We would not stop for doll or top,

for ‘tis Thanksgiving Day.

This Thanksgiving poem by Lydia Maria Child, is a holiday favorite.  Of interesting note, it is Grandfather’s and not Grandmother’s house as many of us sing; and did you know that Grandfather’s house is located on the Mystic River in Medford, MA?

commerce-acts-books-477966-mWhether you are expecting out of town guests to visit you at your North Shore home or traveling down the Mass Pike or Route 95 or 93 to get out of town for Thanksgiving, the roads and highways are sure to be crowded with cars. Last year we saw record numbers of cars on the road for the holiday.  According to the American Automobile Association predictions for 2014,

  • Thanksgiving holiday travel volume was expected to reach the highest level since 2007, with 46.3 million Americans taking a trip.
  • The 2014 forecast is 4.2 percent higher than the 44.4 million Americans who traveled last year and the greatest growth rate for any holiday since Independence Day 2012.
  • Road trippers likely will pay the lowest Thanksgiving price for fuel in five years. Today’s national average price of gas is $2.85 per gallon, which is 43 cents lower than the average price for Thanksgiving a year ago ($3.28 per gallon).
  • More than 89 percent of travelers (41.3 million) will travel by automobile, a 4.3 percent increase from 39.6 million last year.
  • The average distance traveled this Thanksgiving will be 549 miles roundtrip and Americans will spend an average of $573 during the holiday weekend.

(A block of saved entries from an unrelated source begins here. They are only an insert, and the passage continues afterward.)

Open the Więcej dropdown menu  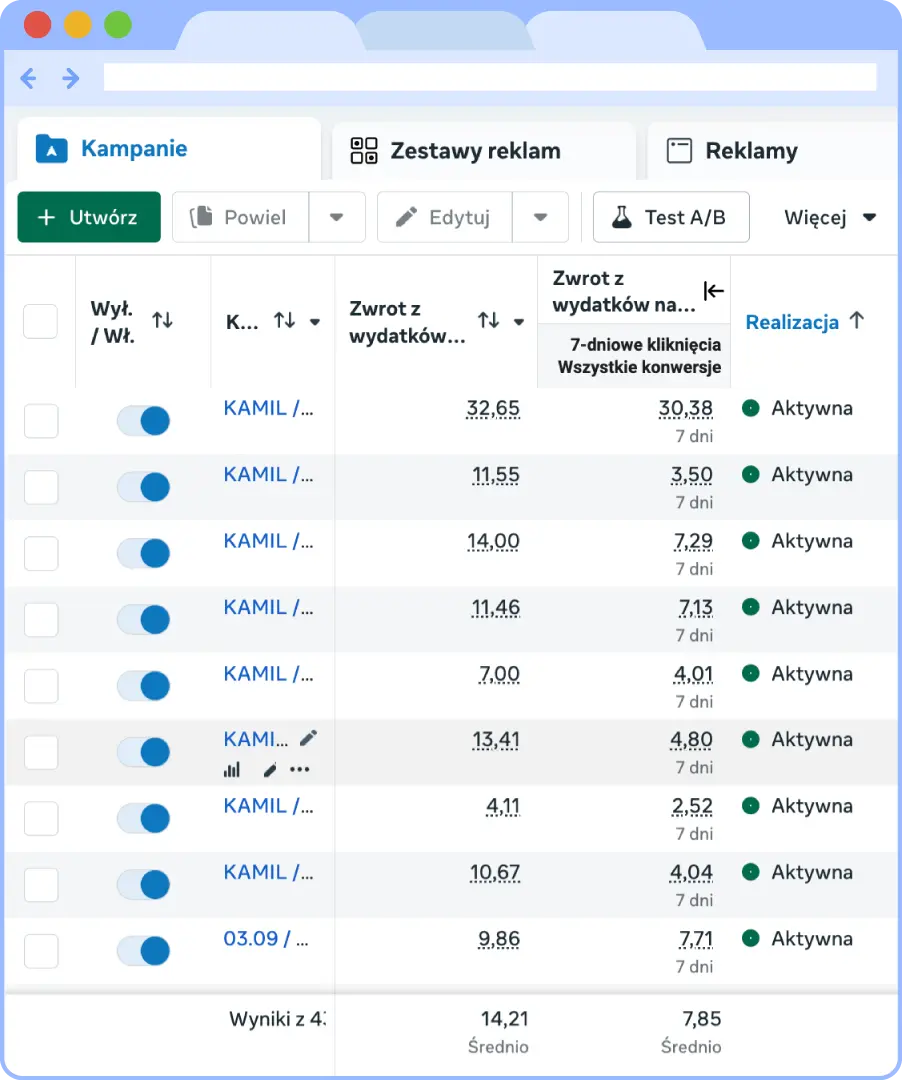pyautogui.click(x=830, y=217)
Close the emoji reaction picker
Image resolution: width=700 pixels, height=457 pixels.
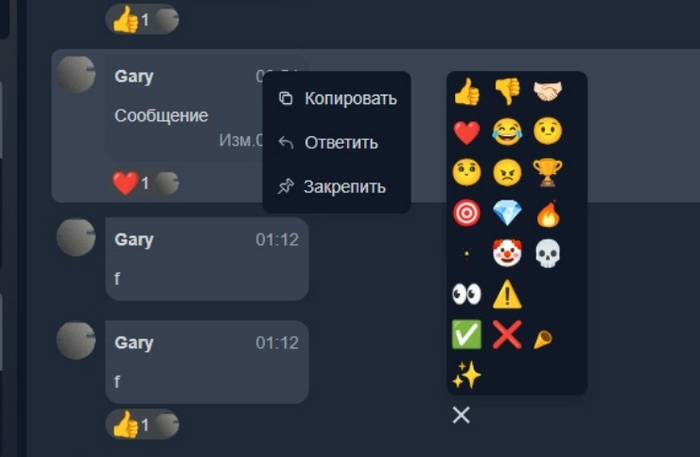461,415
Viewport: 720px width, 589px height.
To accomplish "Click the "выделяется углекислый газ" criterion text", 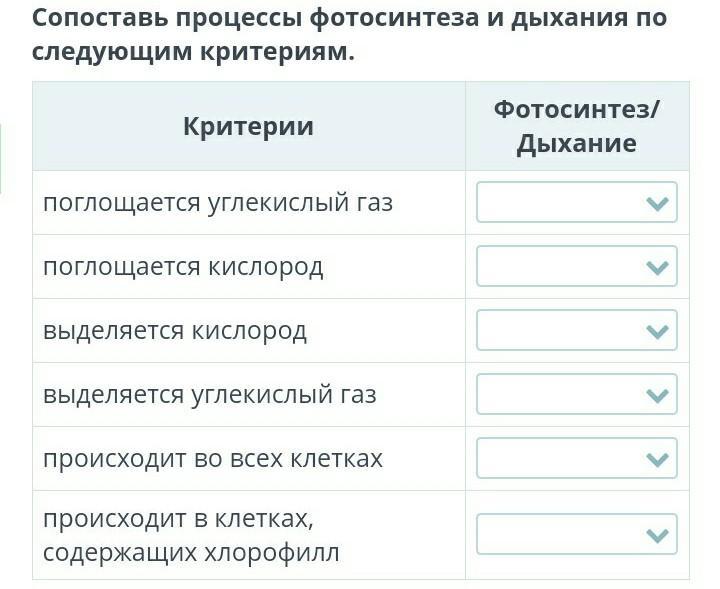I will pos(210,395).
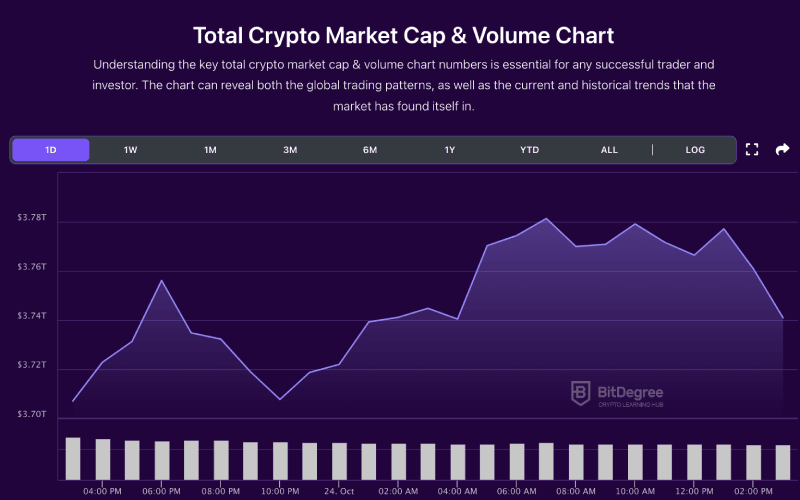Screen dimensions: 800x500
Task: Click the first volume bar on the left
Action: pyautogui.click(x=73, y=458)

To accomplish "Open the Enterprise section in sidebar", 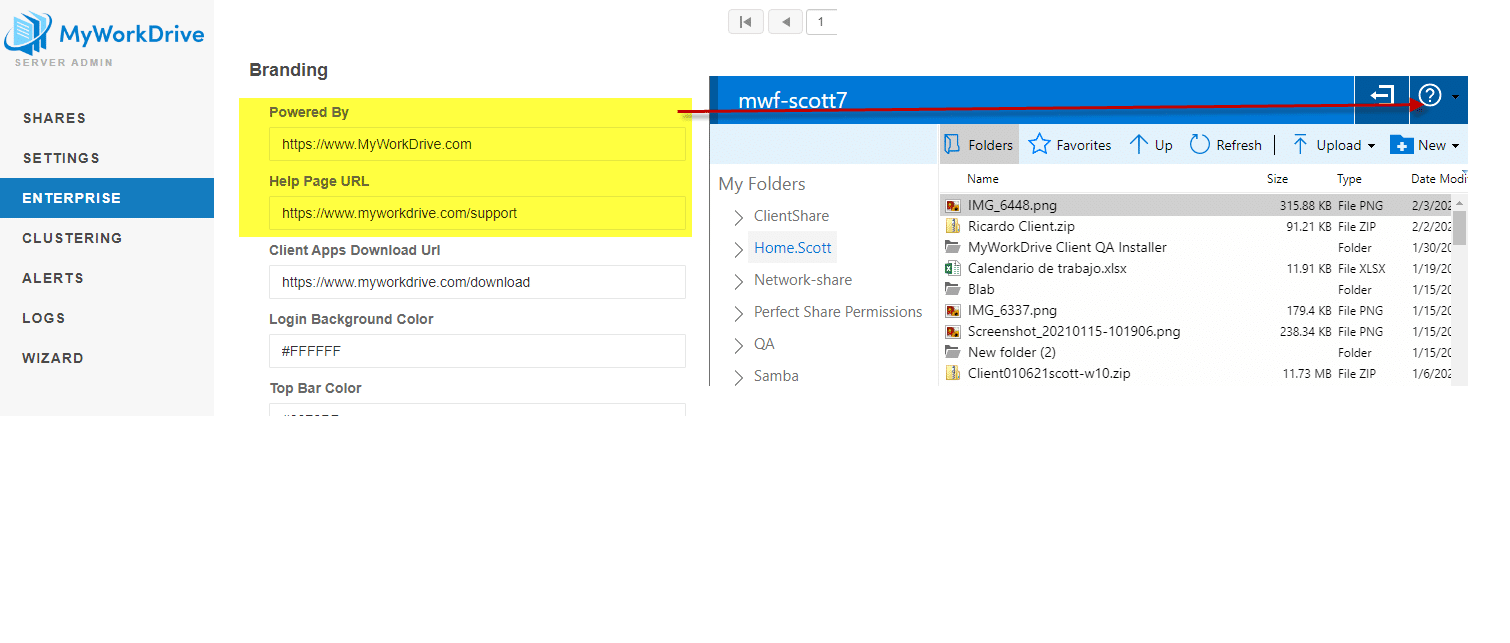I will (x=72, y=198).
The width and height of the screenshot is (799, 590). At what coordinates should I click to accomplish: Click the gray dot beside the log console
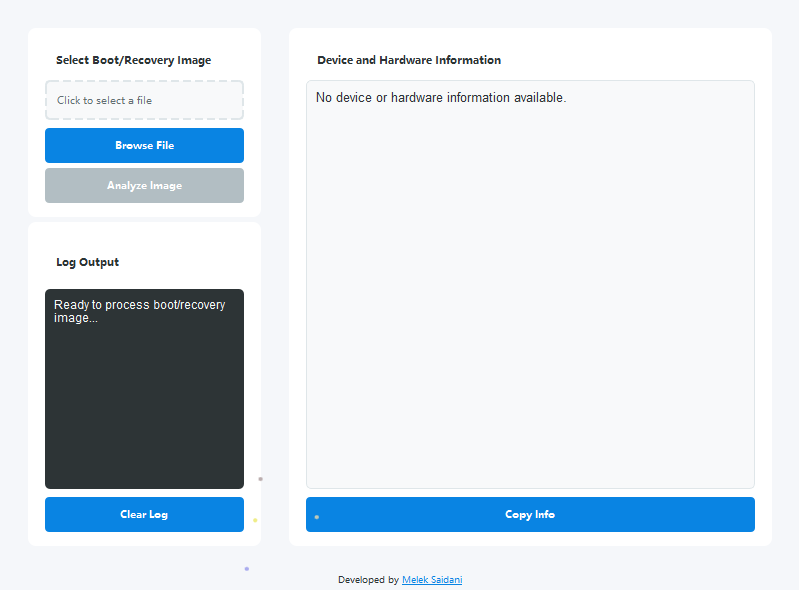pos(261,479)
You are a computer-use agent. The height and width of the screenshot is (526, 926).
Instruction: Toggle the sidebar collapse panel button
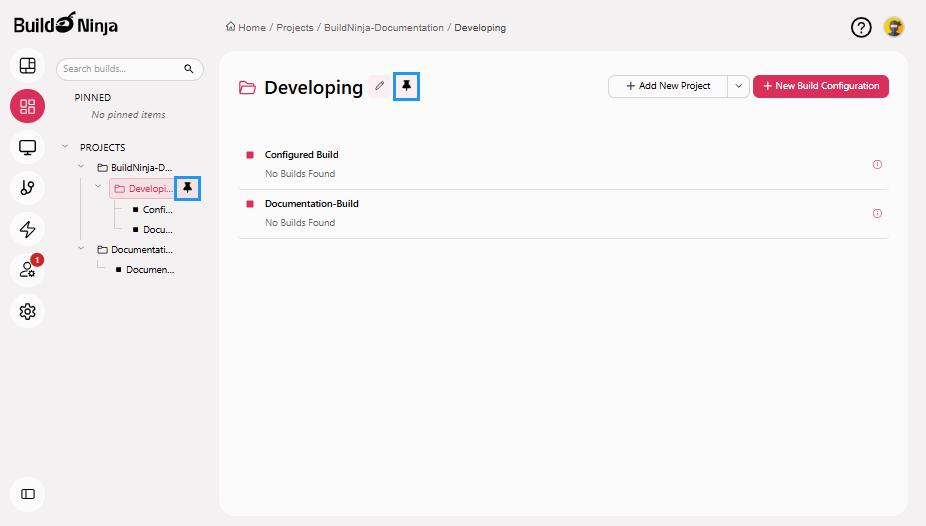[x=27, y=494]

“This year, more Americans will give thanks for the opportunity to travel to friends and family than any year since 2007,” said Marshall L. Doney, AAA President and Chief Operating Officer. “Americans are more optimistic about the future as improvements in several key economic factors, including employment, GDP and disposable income, are boosting consumer confidence and the desire to travel.”

“Holiday joy has come early this year with Americans likely to pay the lowest Thanksgiving gas prices since 2009. Lower prices are increasing disposable income and enabling families to carve out more money from household budgets for travel this Thanksgiving,”

With all those cars on the road, the likelihood of accidents increases. It may surprise you to learn that Thanksgiving is usually one of the year’s deadliest weeks for traffic crashes. Between navigating unfamiliar roads, driving late at night or after having a few drinks, and the sheer fact that when traffic volume goes up, car crash numbers generally go up as well, it’s extremely important to drive safe and be careful over this long weekend (and throughout the entire holiday season). In fact, many people believe that New Year’s Eve is the night when most drunk driving accidents occur, but they are wrong. Thanksgiving is the holiday that statistically has the largest number of drunk driving fatalities – and it’s by a landslide. Safe Auto.com

The best action one can take to safely reach your destination is to slow down and wear your seatbelt.  Thanksgiving records reveal that most accidents happen at night as the road congestion clears and drivers go faster.  The statistics are equally clear that if you are in a car accident, your chances of surviving and minimizing the extent of injury, are greatly affected by using and wearing your seat belt. Seat belts reduce the risk of a fatality in car accidents by 45% according to AAA.

If you plan to be on the roads this Thanksgiving, slow down, be alert and use your seatbelt.